▶ [Supplied data]

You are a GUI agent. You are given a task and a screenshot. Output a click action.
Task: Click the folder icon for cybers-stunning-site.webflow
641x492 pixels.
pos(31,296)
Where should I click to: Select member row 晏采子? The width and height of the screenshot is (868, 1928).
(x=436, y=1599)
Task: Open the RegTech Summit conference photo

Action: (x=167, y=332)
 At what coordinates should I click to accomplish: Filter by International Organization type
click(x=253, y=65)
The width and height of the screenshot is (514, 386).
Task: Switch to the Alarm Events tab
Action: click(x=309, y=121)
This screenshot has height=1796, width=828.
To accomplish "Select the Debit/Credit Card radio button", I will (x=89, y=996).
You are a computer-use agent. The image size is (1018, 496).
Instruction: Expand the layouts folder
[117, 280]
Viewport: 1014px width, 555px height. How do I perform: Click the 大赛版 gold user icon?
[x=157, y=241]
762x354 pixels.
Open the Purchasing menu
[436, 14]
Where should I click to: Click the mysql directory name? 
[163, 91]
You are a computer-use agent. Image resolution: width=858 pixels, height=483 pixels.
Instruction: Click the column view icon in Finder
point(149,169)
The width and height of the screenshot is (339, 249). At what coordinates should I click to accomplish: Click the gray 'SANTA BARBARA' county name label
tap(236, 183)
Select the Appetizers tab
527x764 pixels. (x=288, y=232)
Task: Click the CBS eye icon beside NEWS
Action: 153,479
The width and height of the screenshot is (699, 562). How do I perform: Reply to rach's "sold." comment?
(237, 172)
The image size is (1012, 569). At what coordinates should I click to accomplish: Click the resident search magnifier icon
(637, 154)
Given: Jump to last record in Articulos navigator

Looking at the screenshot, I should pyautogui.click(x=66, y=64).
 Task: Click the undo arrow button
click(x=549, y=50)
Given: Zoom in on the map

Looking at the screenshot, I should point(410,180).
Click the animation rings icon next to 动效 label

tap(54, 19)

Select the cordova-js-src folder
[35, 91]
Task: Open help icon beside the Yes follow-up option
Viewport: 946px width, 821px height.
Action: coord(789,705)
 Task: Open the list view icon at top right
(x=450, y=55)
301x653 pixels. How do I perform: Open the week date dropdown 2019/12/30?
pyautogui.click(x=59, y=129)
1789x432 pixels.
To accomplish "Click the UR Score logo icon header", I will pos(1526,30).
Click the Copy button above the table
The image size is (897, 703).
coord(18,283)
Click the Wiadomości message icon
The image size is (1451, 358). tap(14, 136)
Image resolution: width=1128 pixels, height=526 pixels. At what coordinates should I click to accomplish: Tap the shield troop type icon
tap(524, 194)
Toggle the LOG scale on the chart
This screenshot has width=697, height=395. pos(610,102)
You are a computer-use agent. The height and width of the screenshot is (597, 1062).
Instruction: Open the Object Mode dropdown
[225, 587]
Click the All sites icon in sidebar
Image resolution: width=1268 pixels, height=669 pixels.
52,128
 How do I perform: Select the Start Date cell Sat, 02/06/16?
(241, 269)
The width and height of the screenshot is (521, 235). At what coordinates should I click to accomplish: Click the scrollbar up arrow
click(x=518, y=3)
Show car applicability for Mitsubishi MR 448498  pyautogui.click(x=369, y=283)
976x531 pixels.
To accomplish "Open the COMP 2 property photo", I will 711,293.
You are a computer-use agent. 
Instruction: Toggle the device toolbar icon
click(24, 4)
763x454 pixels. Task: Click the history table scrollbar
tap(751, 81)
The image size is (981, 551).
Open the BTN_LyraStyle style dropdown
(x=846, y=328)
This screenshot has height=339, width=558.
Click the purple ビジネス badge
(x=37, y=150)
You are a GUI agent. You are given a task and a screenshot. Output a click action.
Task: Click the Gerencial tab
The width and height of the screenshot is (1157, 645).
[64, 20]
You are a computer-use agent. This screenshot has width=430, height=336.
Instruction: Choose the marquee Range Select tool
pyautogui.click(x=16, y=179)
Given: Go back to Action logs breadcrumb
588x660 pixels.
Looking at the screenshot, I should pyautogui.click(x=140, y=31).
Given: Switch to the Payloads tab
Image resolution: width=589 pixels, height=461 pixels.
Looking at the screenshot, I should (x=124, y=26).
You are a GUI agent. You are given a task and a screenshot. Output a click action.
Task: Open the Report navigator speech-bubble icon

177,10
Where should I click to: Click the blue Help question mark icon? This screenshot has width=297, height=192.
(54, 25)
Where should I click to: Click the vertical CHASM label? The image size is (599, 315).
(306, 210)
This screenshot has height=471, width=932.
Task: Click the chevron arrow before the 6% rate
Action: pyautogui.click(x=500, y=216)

▶ [Problem to work on]
Reproduce every record, making sure each one stays exactly the same.

▶ [Exercise solution]
You are a GUI agent. You are given a task and a screenshot. Output a click action.
Task: Click the folder icon for cybers-stunning-site.webflow
641x492 pixels.
pos(31,296)
Where should I click to: Select member row 晏采子? The width and height of the screenshot is (868, 1928).
(x=436, y=1599)
Task: Open the RegTech Summit conference photo

Action: (x=167, y=332)
 At what coordinates should I click to accomplish: Filter by International Organization type
click(x=253, y=65)
The width and height of the screenshot is (514, 386).
Task: Switch to the Alarm Events tab
Action: click(x=309, y=121)
This screenshot has height=1796, width=828.
To accomplish "Select the Debit/Credit Card radio button", I will (x=89, y=996).
You are a computer-use agent. The image size is (1018, 496).
Instruction: Expand the layouts folder
[117, 280]
Viewport: 1014px width, 555px height. How do I perform: Click the 大赛版 gold user icon?
[x=157, y=241]
762x354 pixels.
Open the Purchasing menu
[436, 14]
Where should I click to: Click the mysql directory name? 
[163, 91]
You are a computer-use agent. Image resolution: width=858 pixels, height=483 pixels.
Instruction: Click the column view icon in Finder
point(149,169)
The width and height of the screenshot is (339, 249). At what coordinates should I click to accomplish: Click the gray 'SANTA BARBARA' county name label
tap(236, 183)
Select the Appetizers tab
527x764 pixels. (x=288, y=232)
Task: Click the CBS eye icon beside NEWS
Action: 153,479
The width and height of the screenshot is (699, 562). How do I perform: Reply to rach's "sold." comment?
(237, 172)
The image size is (1012, 569). At what coordinates should I click to accomplish: Click the resident search magnifier icon
(637, 154)
Given: Jump to last record in Articulos navigator

Looking at the screenshot, I should pyautogui.click(x=66, y=64).
 Task: Click the undo arrow button
click(x=549, y=50)
Given: Zoom in on the map

Looking at the screenshot, I should point(410,180).
Click the animation rings icon next to 动效 label

tap(54, 19)

Select the cordova-js-src folder
[35, 91]
Task: Open help icon beside the Yes follow-up option
Viewport: 946px width, 821px height.
Action: coord(789,705)
 Task: Open the list view icon at top right
(x=450, y=55)
301x653 pixels. How do I perform: Open the week date dropdown 2019/12/30?
pyautogui.click(x=59, y=129)
1789x432 pixels.
To accomplish "Click the UR Score logo icon header", I will pos(1526,30).
Click the Copy button above the table
The image size is (897, 703).
coord(18,283)
Click the Wiadomości message icon
The image size is (1451, 358). tap(14, 136)
Image resolution: width=1128 pixels, height=526 pixels. At what coordinates should I click to accomplish: Tap the shield troop type icon
tap(524, 194)
Toggle the LOG scale on the chart
This screenshot has width=697, height=395. pos(610,102)
You are a computer-use agent. The height and width of the screenshot is (597, 1062).
Instruction: Open the Object Mode dropdown
[225, 587]
Click the All sites icon in sidebar
Image resolution: width=1268 pixels, height=669 pixels.
52,128
 How do I perform: Select the Start Date cell Sat, 02/06/16?
(241, 269)
The width and height of the screenshot is (521, 235). At what coordinates should I click to accomplish: Click the scrollbar up arrow
click(x=518, y=3)
Show car applicability for Mitsubishi MR 448498  pyautogui.click(x=369, y=283)
976x531 pixels.
To accomplish "Open the COMP 2 property photo", I will 711,293.
You are a computer-use agent. 
Instruction: Toggle the device toolbar icon
click(24, 4)
763x454 pixels. Task: Click the history table scrollbar
tap(751, 81)
The image size is (981, 551).
Open the BTN_LyraStyle style dropdown
(x=846, y=328)
This screenshot has height=339, width=558.
Click the purple ビジネス badge
(x=37, y=150)
You are a GUI agent. You are given a task and a screenshot. Output a click action.
Task: Click the Gerencial tab
The width and height of the screenshot is (1157, 645).
[64, 20]
You are a computer-use agent. This screenshot has width=430, height=336.
Instruction: Choose the marquee Range Select tool
pyautogui.click(x=16, y=179)
Given: Go back to Action logs breadcrumb
588x660 pixels.
Looking at the screenshot, I should pyautogui.click(x=140, y=31).
Given: Switch to the Payloads tab
Image resolution: width=589 pixels, height=461 pixels.
Looking at the screenshot, I should (x=124, y=26).
You are a GUI agent. You are given a task and a screenshot. Output a click action.
Task: Open the Report navigator speech-bubble icon

177,10
Where should I click to: Click the blue Help question mark icon? This screenshot has width=297, height=192.
(54, 25)
Where should I click to: Click the vertical CHASM label? The image size is (599, 315).
(306, 210)
This screenshot has height=471, width=932.
Task: Click the chevron arrow before the 6% rate
Action: pyautogui.click(x=500, y=216)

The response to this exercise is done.